The city as man's habitat is a complex concept. It must include all of the elements necessary to man's survival—those elements that are necessary to his comfort, well-being, and security. But in addition, the city as habitat for man must include all the elements of man's technology—his industry, his work, his business.

The city habitat of man is not isolated, but forms a continuous environment with the surrounding countryside. Depending upon the climate, latitude, and physiography, the hinterland may be farmland, forest, mountain, desert, or any of the other conditions that prevail on the surface of the earth.

Wherever man builds cities he does so for the purpose of generating the wealth to be derived from natural resources, communications, knowledge, and information. The mass migrations from rural areas to the cities did not come about because the land could no longer support the people but because the cities beckoned with their increased economic opportunities. Since World War II, the natural reproduction processes have caused city populations to swell further.
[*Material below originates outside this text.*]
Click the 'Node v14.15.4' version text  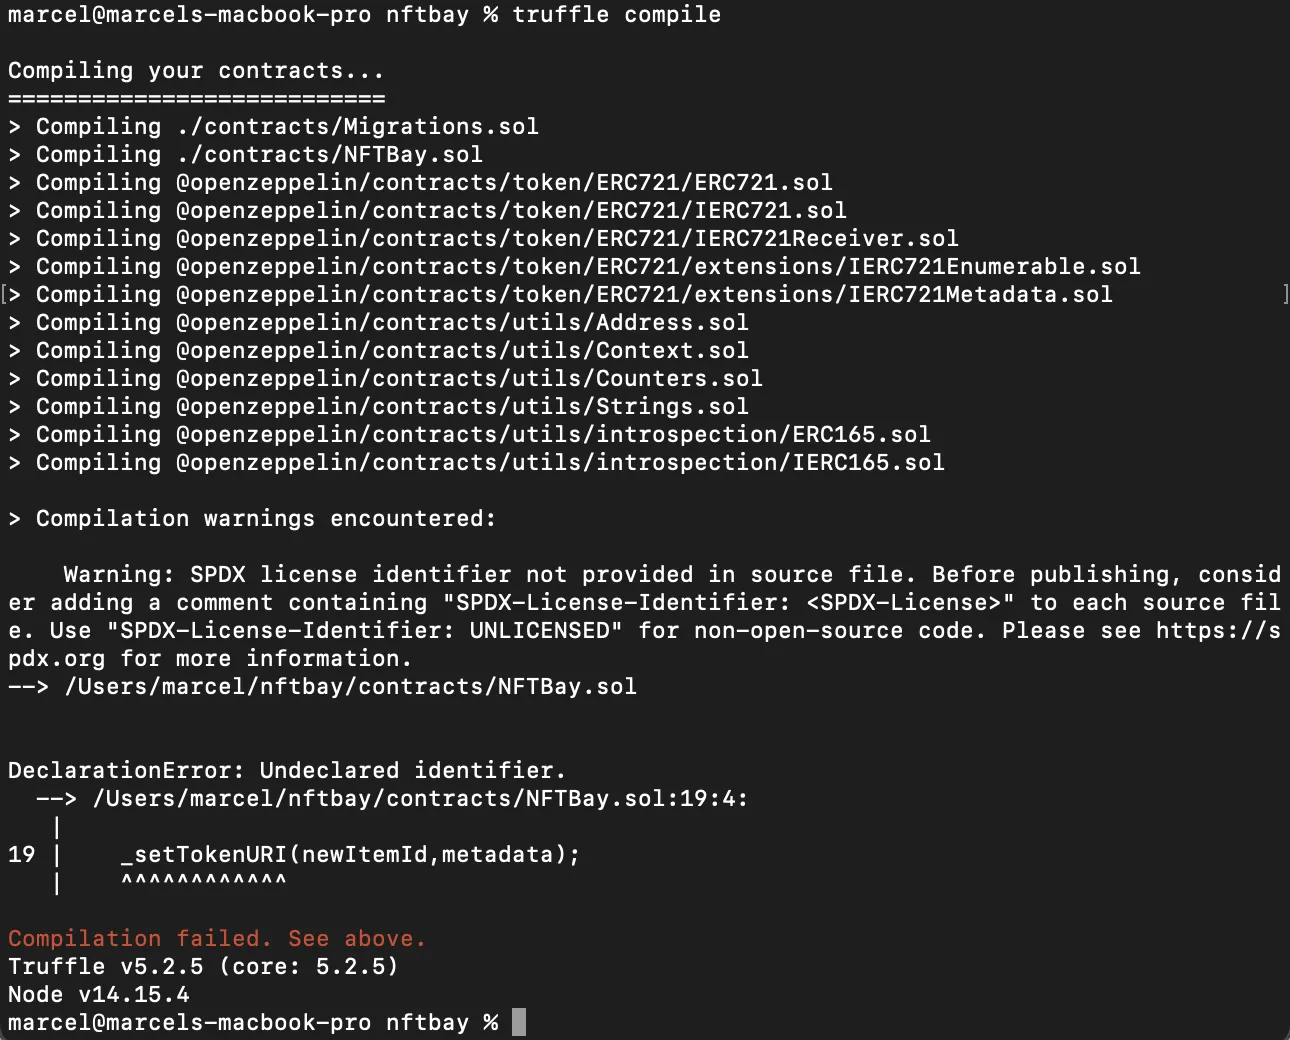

Yet, even today, the sizes of the cities that man has created vary widely. Some remain quite small communities centered around a single industry or around one or a few mineheads. Others are enormous metropolitan complexes that contain many communities. But whatever the size—single-purpose city or multi-purpose megalopolis—each resident relates only to those areas that touch his daily life. For most people, these are the neighborhoods where they live and raise their families, the area where they work and earn their livelihood, and the area where they play and enjoy their hours of recreation. This is true no matter what the size of the city and differs only in that large cities offer a greater variety of employment opportunities, recreational facilities, and variety of housing than do small ones. Such differences are quantitative not qualitative.

If one considers the reasons for setting aside great national areas for parks as contrasted to cities, they are relatively simple but similar. First, with the Yellowstone Act came the concept of the preservation of ecosystem processes and public policy to preserve certain areas together with plant and animal communities in their natural state. Many parks have been established as a result of this policy, including most of the great national parks.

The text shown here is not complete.